- Aim of the task: Render the part of the material that opens with the line containing "This screenshot has" and closes with the line containing "coord(271,662)" as a Markdown table. Use the columns Row and Line, give each line its own numbered row, and leave out blank lines.

- Data:
------------------------------------

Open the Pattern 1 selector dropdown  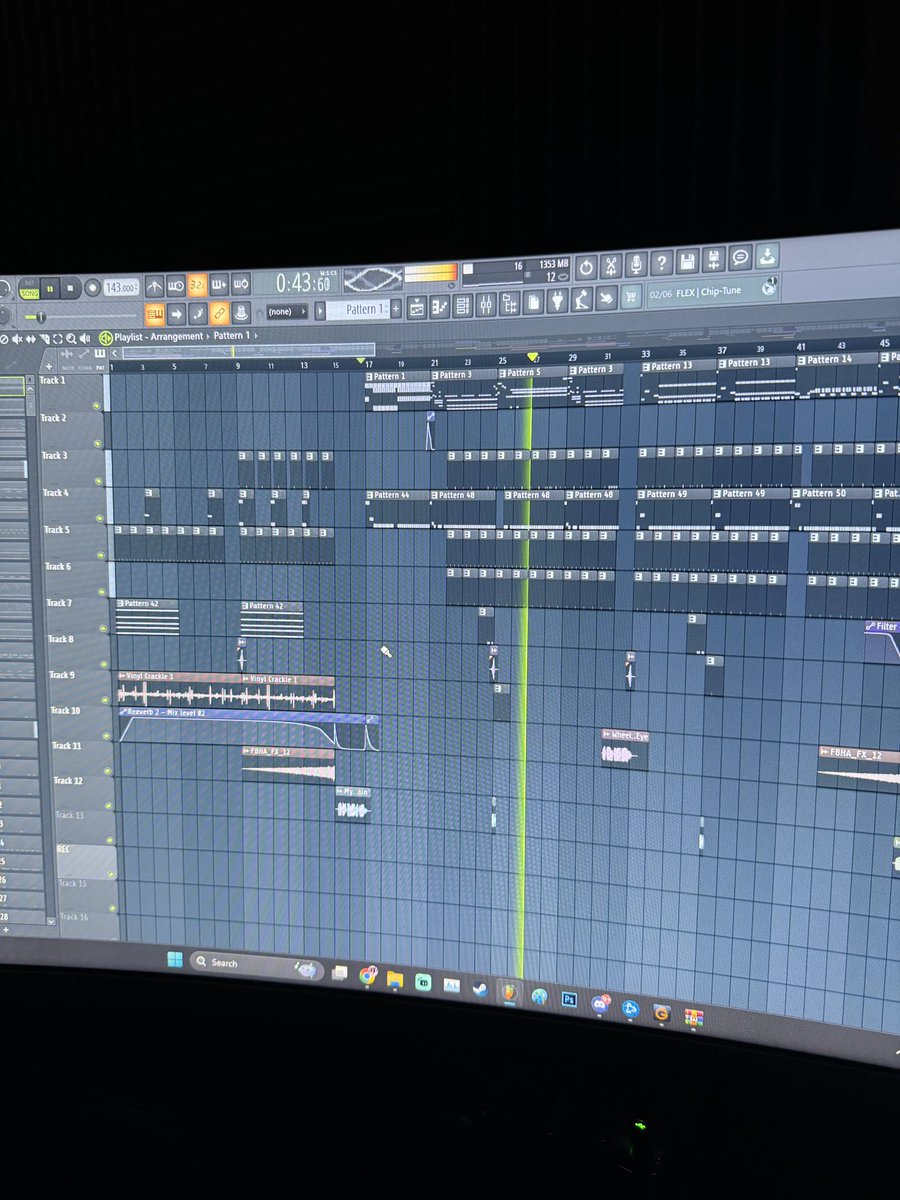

------------------------------------

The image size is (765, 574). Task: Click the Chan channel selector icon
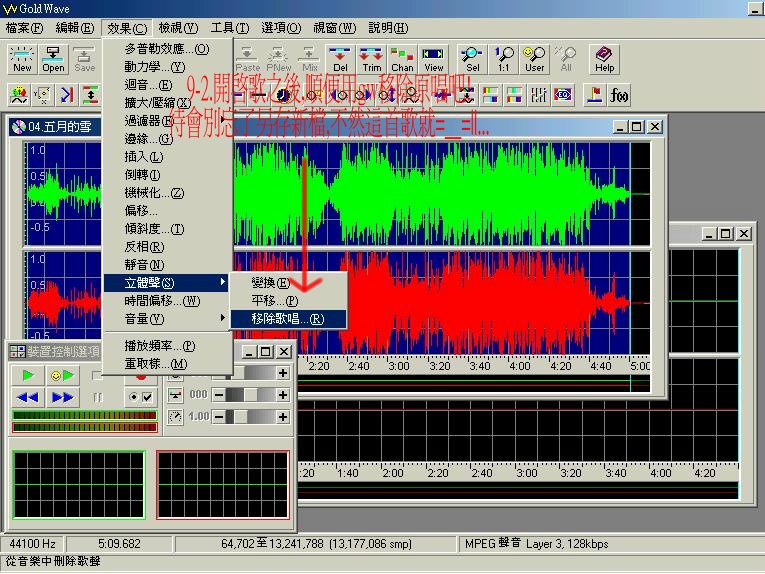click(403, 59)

------------------------------------

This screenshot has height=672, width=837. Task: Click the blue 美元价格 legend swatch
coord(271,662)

------------------------------------

- Response to this exercise:
| Row | Line |
|---|---|
| 1 | This screenshot has height=672, width=837. Task: Click the blue 美元价格 legend swatch |
| 2 | coord(271,662) |